WORK INSTRUCTIONS: Copy the data from its beginning down to the line containing "coord(382,566)", both ends included, swapping "icon" for "symbol" and keeping everything else the same. Leave the pictures out.

DATA FOR THIS TASK:
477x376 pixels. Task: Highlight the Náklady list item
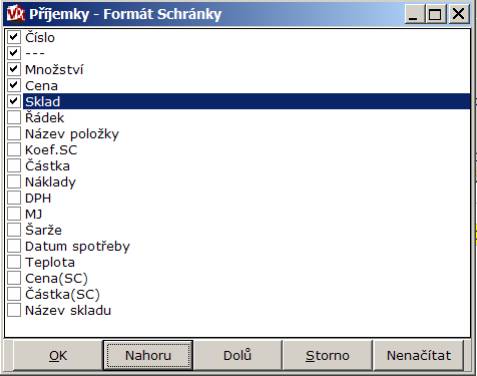tap(50, 182)
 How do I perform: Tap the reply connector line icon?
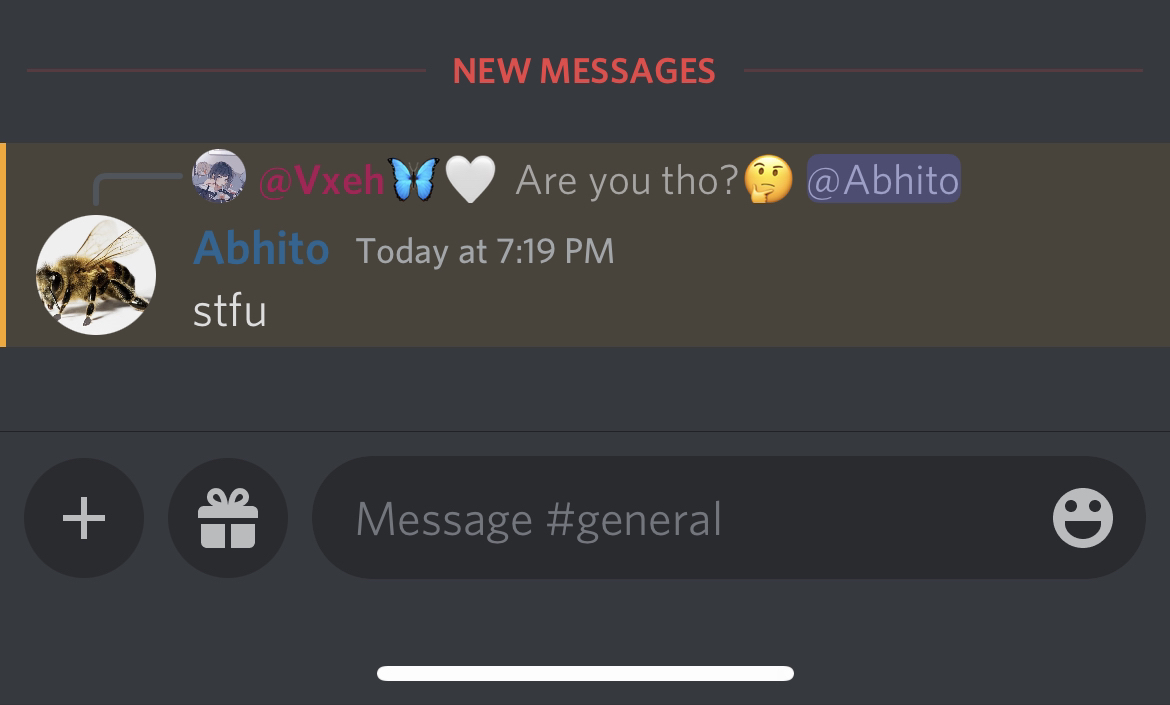137,189
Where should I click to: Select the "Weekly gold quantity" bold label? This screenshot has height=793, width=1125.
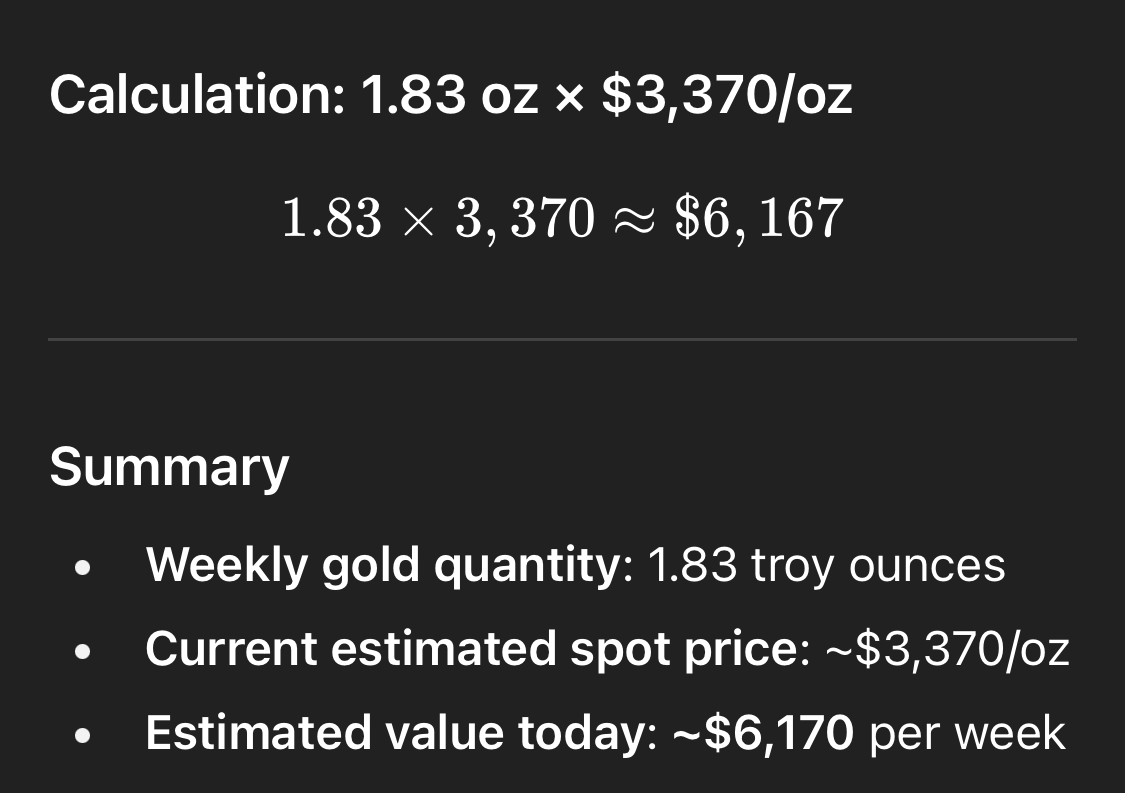coord(382,566)

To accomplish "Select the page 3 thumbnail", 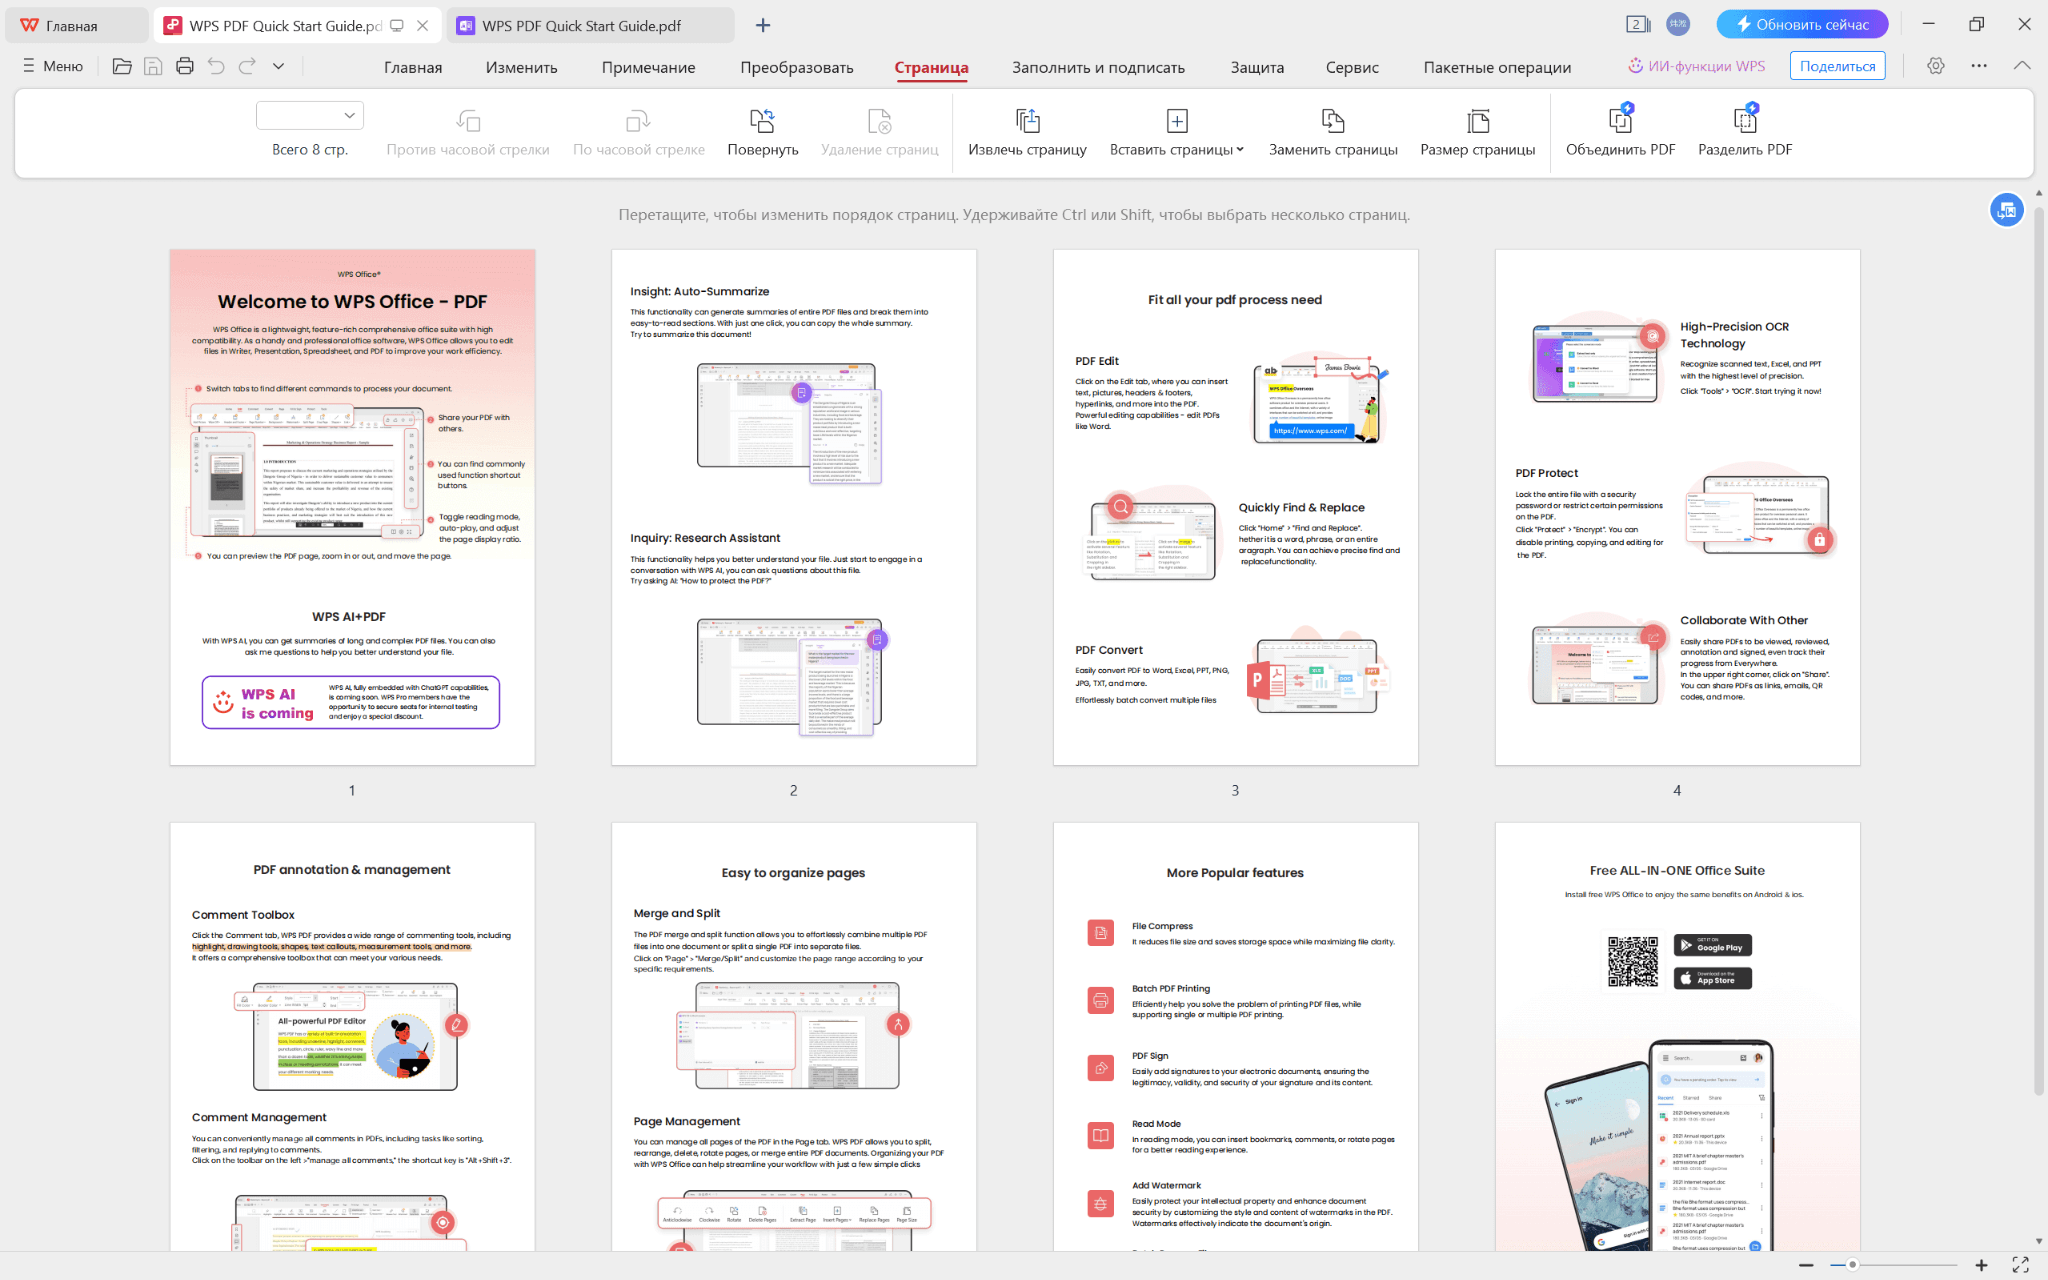I will click(1234, 505).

TASK RESULT:
477x376 pixels. Task: Highlight the Náklady list item
tap(50, 182)
 How do I perform: Tap the reply connector line symbol?
137,189
Where should I click to: Select the "Weekly gold quantity" bold label? This screenshot has height=793, width=1125.
coord(382,566)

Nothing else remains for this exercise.